The IFSWF guidance on external manager selection makes clear that sovereign investors evaluate GP relationships partly by the quality and discipline of the intermediaries involved. An advisor who cannot demonstrate a clear role on prior mandates raises a flag with sophisticated allocators.

Step 4: Evaluate Engagement Model and Fee Structure Before Shortlisting

Engagement model review belongs before the shortlist is finalized, not after a firm has already pitched. A vague engagement letter is a stronger red flag than a premium fee tied to clear process ownership. Retainer size is less important than whether the scope matches the actual work required.

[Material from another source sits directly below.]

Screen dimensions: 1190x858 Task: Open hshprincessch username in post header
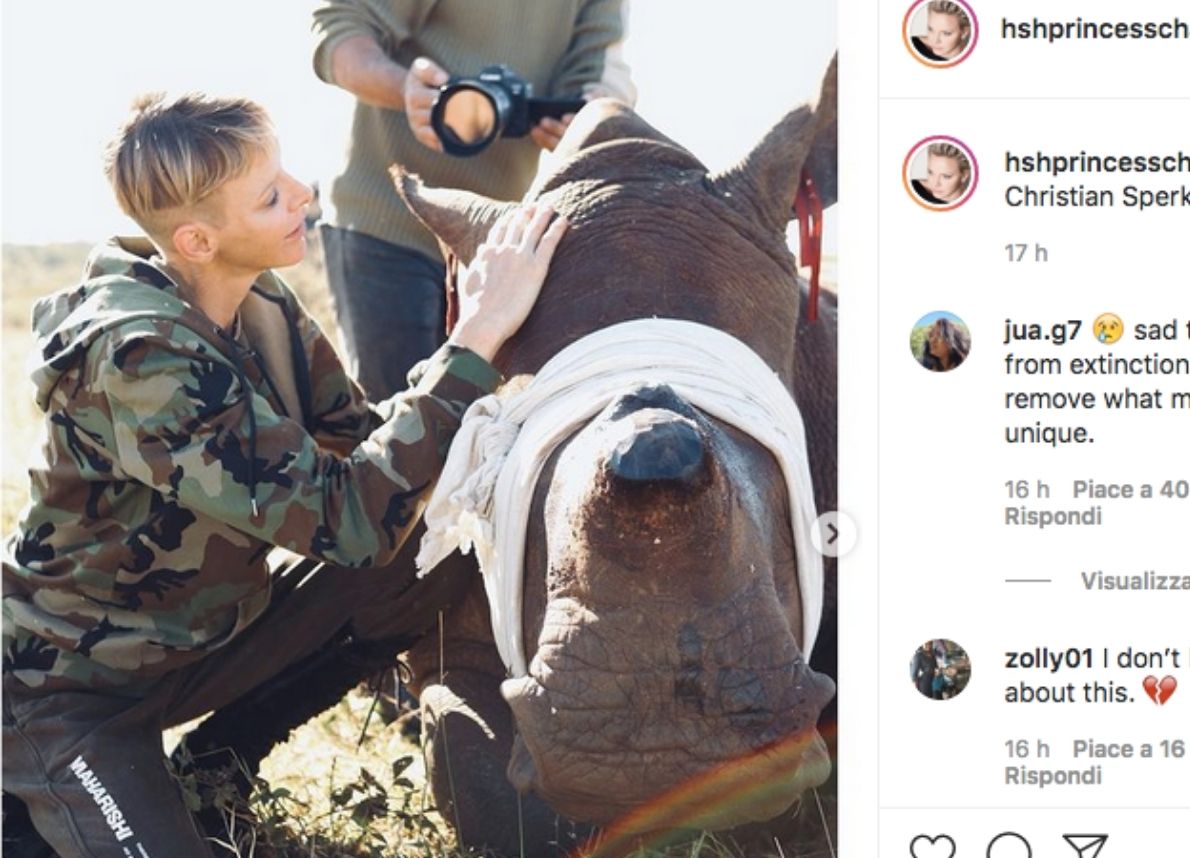(1095, 28)
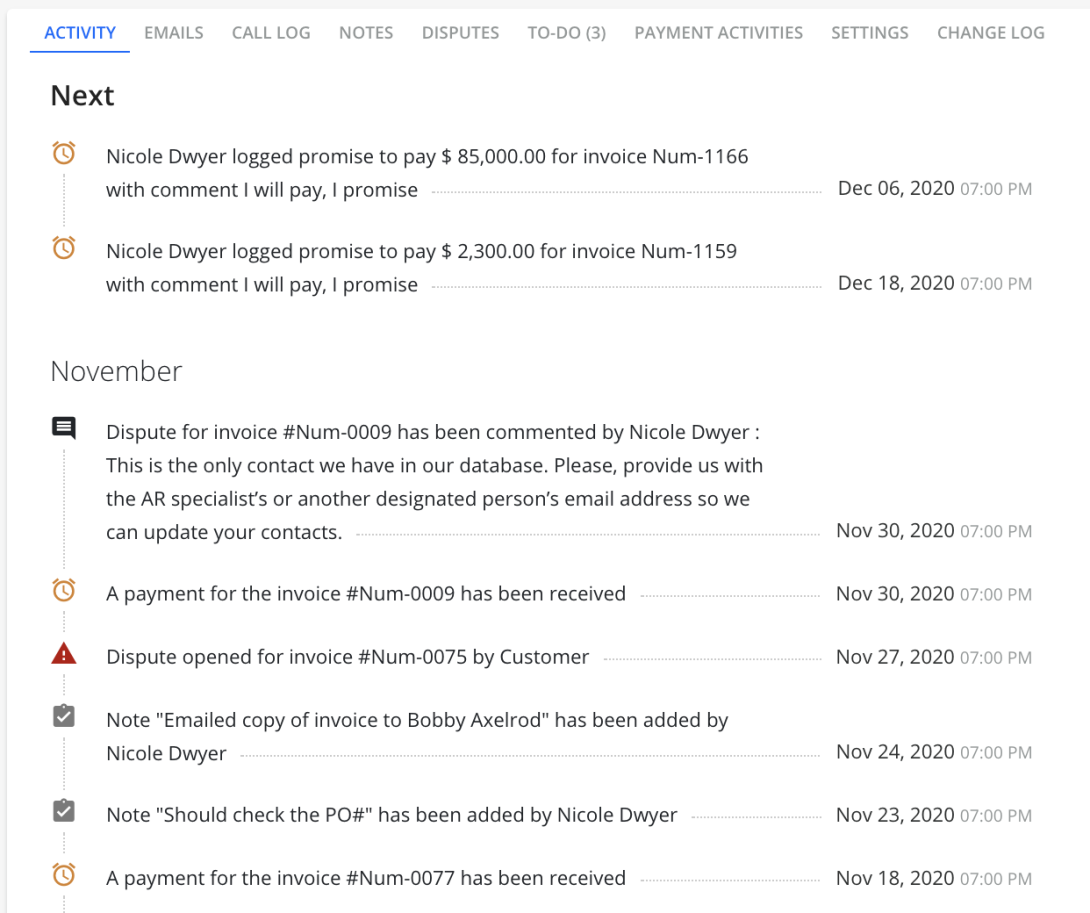Click the 'Dispute opened for invoice #Num-0075' entry
This screenshot has width=1090, height=913.
tap(348, 657)
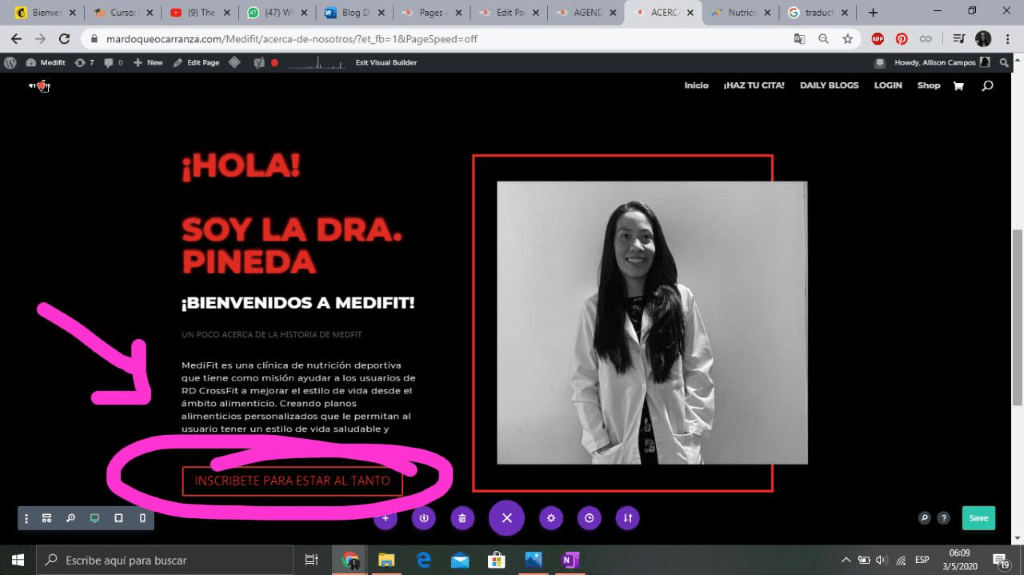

Engagement Term What Strong Looks Like Red Flag
Written scope Specific deliverables, milestones, and allocator targeting criteria defined in writing "We will make introductions as appropriate" with no defined process
Success fee exposure Tied to closed capital, with a defined trigger and clear calculation Tied to "introductions made" or vaguely defined outcomes
Exclusivity terms Limited to the specific allocator category and mandate type covered Broad exclusivity that blocks you from pursuing other channels
Tail period 12-18 months on allocators the advisor directly introduced Open-ended or undefined tail that survives engagement termination
Post-introduction accountability Advisor stays engaged through diligence, not just through the introduction No defined role after the introduction is made

Understanding how these terms interact with your total economics before signing is not optional. The engagement model for capital raising advisory covers how to structure these terms so accountability stays visible throughout the process.

Key point: ILPA's due diligence guidance for institutional LPs consistently flags advisor accountability gaps as a source of process breakdown. An engagement letter that does not define what happens after an introduction is made is not protecting you.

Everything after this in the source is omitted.